Mais depuis la décadence de la puissance de Portugal, aucune nation de l’Europe n’a prétendu au droit exclusif de naviguer dans les mers des Indes, et les ports principaux de ces mers sont maintenant ouverts aux vaisseaux de toutes les nations européennes. Cependant le commerce des Indes, excepté en Portugal et depuis quelques années en France, a été soumis, dans chaque pays de l’Europe, au régime d’une compagnie exclusive[1]. Les monopoles de ce genre sont proprement établis contre la nation même qui les institue. La majeure partie de cette nation se trouve par là non-seulement exclue d’un commerce vers lequel elle pourrait trouver l’avantage à diriger une partie de ses capitaux, mais encore obligée d’acheter les marchandises sur lesquelles porte ce commerce, un peu plus cher que s’il était ouvert et libre à tous les citoyens. Depuis l’établissement de la Compagnie des Indes anglaises, par exemple, les autres habitants de l’Angleterre, outre ce qu’ils ont eu à souffrir de l’exclusion de ce commerce, ont encore été obligés de payer dans le prix des marchandises de l’Inde qu’ils ont consommées, non-seulement tous les profits extraordinaires que la Compagnie peut avoir faits sur ces marchandises en conséquence de son monopole, mais encore tout le dégât et les pertes extraordinaires qu’ont nécessairement entraînés les abus et les malversations inséparables de l’administration des affaires d’une aussi grande compagnie. L’absurdité de cette seconde espèce de monopole est donc beaucoup plus évidente encore que l’absurdité de la première.

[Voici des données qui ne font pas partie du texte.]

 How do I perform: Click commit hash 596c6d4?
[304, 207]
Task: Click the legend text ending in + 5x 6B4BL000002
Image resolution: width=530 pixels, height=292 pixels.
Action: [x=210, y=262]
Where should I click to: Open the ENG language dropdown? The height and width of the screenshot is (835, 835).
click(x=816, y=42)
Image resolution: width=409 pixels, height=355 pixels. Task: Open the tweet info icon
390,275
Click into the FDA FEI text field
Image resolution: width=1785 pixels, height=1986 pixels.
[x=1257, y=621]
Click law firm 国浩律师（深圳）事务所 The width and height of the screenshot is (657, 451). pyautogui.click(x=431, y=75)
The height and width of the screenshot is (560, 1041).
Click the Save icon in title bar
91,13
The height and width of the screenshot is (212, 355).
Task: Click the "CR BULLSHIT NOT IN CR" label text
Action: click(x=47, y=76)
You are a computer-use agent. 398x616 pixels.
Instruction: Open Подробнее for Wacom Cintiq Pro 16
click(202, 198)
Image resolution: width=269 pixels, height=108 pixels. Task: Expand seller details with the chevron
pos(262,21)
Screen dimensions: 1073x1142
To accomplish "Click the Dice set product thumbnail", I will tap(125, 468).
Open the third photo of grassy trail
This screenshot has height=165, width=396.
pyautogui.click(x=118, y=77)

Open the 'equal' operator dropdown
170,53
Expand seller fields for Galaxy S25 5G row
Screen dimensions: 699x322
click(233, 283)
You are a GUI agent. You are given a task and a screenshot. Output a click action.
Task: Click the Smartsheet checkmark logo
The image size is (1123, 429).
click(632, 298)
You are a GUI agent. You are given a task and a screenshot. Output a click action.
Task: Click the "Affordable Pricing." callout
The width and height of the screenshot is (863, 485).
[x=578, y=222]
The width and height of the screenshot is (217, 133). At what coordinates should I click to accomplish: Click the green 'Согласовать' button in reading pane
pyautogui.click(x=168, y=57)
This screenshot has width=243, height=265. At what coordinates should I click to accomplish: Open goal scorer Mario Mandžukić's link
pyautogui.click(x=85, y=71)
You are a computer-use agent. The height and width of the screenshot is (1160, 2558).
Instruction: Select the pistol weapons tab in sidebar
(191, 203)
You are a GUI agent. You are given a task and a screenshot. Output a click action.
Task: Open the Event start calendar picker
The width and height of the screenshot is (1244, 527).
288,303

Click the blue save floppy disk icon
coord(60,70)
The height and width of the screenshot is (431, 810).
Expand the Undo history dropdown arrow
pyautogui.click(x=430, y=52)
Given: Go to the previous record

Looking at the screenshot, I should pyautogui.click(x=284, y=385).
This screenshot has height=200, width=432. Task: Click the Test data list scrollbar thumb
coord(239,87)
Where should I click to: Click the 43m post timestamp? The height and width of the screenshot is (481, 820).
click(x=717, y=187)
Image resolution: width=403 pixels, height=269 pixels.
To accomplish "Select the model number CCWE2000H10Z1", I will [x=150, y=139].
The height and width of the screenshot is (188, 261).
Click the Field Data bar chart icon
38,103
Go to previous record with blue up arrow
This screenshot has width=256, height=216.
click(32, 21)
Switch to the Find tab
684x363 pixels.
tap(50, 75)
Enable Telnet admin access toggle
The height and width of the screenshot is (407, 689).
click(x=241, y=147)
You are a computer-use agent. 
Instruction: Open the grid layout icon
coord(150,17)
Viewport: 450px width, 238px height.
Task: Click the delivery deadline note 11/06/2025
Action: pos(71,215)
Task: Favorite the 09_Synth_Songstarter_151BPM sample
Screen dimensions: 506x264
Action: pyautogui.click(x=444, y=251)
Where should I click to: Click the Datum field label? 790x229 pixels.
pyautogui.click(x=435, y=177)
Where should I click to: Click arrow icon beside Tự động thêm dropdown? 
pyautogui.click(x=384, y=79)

  1. Ceci est inexact. Le commerce des Indes n’a jamais été ouvert à tous les Portugais. À l’exception d’une très-courte époque pendant laquelle il était livré à deux compagnies privilégiées, ce commerce a toujours été exploité par un monopole royal, à l’aide d’un certain nombre de navires particulièrement autorisés à ce trafic, à peu près comme l’a été le commerce des Espagnols avec leurs colonies de l’Amérique du Sud. Le commerce intérieur des Indes a été en très-grande partie cédé par le roi à des particuliers. Les gouverneurs et autres personnages haut placés vendaient des permissions de trafiquer à des individus qui n’avaient d’autre mérite que de pouvoir les leur acheter. Mac Culloch.